• _Task description_:
Could the lines from the one with "Viewport: 1568px width, 606px height." through the end of the listing be restated exactly, with nothing else included?

• _Source information_:
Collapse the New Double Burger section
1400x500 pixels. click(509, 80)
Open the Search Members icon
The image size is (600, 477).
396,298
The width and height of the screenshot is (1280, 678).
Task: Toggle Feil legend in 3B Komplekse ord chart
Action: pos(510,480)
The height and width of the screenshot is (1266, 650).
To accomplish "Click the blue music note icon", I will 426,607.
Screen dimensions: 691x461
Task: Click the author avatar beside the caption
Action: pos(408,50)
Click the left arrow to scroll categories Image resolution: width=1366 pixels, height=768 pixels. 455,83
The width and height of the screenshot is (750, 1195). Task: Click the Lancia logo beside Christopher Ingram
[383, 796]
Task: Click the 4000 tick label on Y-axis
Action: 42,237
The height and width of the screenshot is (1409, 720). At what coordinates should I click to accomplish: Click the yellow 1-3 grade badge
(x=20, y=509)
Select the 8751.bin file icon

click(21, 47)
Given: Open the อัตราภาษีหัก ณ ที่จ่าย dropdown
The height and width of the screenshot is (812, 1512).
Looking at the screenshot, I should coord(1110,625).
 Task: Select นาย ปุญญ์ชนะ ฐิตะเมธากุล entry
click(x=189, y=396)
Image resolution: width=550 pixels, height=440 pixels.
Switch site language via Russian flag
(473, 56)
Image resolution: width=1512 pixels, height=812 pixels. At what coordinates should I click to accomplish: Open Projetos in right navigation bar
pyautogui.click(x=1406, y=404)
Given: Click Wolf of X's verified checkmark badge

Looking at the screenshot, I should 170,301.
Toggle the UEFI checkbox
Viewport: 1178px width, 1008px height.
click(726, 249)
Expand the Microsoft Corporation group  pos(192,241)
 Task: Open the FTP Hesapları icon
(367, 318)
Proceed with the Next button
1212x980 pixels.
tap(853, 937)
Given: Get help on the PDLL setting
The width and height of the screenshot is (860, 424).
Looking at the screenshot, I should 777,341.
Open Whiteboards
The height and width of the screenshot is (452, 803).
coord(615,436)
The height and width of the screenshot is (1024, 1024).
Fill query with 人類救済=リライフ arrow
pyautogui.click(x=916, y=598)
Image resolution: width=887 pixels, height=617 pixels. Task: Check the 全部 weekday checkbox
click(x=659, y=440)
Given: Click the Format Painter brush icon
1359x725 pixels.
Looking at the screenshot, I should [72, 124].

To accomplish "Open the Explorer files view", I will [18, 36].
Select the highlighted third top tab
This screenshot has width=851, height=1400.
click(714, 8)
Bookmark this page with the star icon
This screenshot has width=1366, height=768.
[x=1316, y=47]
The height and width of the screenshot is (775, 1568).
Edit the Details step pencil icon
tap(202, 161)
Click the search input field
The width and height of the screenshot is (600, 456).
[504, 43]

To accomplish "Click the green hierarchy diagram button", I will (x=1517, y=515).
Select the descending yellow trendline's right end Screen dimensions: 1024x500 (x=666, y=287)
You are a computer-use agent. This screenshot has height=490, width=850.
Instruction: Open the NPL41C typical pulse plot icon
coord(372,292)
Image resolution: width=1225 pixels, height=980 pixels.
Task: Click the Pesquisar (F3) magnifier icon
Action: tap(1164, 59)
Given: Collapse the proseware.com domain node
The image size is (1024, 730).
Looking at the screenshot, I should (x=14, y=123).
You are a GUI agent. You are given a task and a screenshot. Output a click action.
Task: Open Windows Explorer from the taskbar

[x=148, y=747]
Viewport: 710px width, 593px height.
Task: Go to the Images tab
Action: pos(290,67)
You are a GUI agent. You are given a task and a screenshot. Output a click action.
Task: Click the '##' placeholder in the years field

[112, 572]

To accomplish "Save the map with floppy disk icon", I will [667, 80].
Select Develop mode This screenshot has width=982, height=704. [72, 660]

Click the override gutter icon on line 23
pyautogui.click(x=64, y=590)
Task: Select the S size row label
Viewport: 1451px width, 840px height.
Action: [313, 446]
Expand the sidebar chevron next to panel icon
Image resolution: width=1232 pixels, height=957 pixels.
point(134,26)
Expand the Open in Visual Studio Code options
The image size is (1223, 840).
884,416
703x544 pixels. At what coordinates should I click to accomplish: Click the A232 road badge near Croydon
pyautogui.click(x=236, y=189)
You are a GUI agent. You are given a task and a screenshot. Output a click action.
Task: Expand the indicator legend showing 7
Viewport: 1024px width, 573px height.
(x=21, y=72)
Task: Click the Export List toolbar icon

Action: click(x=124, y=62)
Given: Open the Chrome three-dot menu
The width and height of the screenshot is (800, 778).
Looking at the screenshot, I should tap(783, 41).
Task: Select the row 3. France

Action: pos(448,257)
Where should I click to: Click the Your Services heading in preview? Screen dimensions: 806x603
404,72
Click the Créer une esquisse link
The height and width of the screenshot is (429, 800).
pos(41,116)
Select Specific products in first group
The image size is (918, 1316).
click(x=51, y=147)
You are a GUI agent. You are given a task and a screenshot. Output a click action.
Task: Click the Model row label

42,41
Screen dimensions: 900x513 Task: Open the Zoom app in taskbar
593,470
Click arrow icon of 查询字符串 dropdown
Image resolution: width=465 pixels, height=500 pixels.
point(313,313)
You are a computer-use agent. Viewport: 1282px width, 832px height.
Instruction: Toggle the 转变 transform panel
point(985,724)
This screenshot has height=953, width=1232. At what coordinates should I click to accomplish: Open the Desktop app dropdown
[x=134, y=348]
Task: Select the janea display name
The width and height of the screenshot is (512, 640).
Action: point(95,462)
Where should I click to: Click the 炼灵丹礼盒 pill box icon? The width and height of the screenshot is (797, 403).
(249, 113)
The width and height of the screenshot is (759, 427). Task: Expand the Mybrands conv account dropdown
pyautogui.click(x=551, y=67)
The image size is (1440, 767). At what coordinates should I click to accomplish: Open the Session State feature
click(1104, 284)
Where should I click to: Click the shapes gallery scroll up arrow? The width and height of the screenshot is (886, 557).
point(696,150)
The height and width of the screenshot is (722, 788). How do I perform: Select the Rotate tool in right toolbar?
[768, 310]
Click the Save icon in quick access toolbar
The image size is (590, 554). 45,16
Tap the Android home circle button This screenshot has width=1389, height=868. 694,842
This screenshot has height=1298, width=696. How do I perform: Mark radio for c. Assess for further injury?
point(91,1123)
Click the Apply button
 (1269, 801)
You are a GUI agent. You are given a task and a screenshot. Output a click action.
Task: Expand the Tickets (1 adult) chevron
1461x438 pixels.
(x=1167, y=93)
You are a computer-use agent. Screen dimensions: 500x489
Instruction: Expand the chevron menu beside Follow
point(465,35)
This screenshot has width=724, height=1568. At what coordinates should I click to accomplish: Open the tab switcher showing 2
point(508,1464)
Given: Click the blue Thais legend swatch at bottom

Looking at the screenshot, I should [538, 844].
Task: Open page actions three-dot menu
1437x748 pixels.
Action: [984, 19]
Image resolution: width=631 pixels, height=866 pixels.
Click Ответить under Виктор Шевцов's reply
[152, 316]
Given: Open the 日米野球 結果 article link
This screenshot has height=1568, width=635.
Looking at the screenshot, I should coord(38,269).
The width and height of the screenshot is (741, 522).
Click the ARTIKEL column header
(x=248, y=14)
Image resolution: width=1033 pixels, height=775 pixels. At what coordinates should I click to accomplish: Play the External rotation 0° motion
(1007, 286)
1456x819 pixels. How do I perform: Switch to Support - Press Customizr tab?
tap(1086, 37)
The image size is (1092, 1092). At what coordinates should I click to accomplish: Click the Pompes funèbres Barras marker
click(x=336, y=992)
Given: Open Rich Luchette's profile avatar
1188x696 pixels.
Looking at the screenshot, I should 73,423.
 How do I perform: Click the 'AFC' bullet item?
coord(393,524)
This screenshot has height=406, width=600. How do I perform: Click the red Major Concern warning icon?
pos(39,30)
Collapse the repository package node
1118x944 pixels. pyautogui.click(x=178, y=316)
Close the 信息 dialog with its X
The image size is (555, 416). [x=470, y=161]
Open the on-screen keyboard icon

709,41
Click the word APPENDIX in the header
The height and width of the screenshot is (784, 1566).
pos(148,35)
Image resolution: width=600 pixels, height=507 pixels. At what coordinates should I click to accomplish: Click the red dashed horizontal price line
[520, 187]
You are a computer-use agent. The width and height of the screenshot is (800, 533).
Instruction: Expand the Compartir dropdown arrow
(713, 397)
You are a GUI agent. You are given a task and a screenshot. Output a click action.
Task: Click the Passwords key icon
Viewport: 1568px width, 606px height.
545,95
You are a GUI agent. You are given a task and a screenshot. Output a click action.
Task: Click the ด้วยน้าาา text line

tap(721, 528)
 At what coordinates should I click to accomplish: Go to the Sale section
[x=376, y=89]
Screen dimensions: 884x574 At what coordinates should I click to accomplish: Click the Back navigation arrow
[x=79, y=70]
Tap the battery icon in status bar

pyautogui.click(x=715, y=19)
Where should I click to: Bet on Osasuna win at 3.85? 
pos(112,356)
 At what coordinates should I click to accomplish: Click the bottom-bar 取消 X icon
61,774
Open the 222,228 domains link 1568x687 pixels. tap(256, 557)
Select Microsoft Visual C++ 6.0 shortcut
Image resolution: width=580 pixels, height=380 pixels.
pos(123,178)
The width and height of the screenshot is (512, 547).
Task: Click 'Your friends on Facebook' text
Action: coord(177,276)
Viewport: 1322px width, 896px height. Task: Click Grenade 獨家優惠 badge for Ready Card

• _Solution for this task_:
Viewport: 1568px width, 606px height.
545,95
You are a GUI agent. You are given a task and a screenshot. Output a click action.
Task: Click the ด้วยน้าาา text line

tap(721, 528)
 At what coordinates should I click to accomplish: Go to the Sale section
[x=376, y=89]
Screen dimensions: 884x574 At what coordinates should I click to accomplish: Click the Back navigation arrow
[x=79, y=70]
Tap the battery icon in status bar

pyautogui.click(x=715, y=19)
Where should I click to: Bet on Osasuna win at 3.85? 
pos(112,356)
 At what coordinates should I click to accomplish: Click the bottom-bar 取消 X icon
61,774
Open the 222,228 domains link 1568x687 pixels. tap(256, 557)
Select Microsoft Visual C++ 6.0 shortcut
Image resolution: width=580 pixels, height=380 pixels.
pos(123,178)
The width and height of the screenshot is (512, 547).
Task: Click 'Your friends on Facebook' text
Action: coord(177,276)
Viewport: 1322px width, 896px height. Task: Click Grenade 獨家優惠 badge for Ready Card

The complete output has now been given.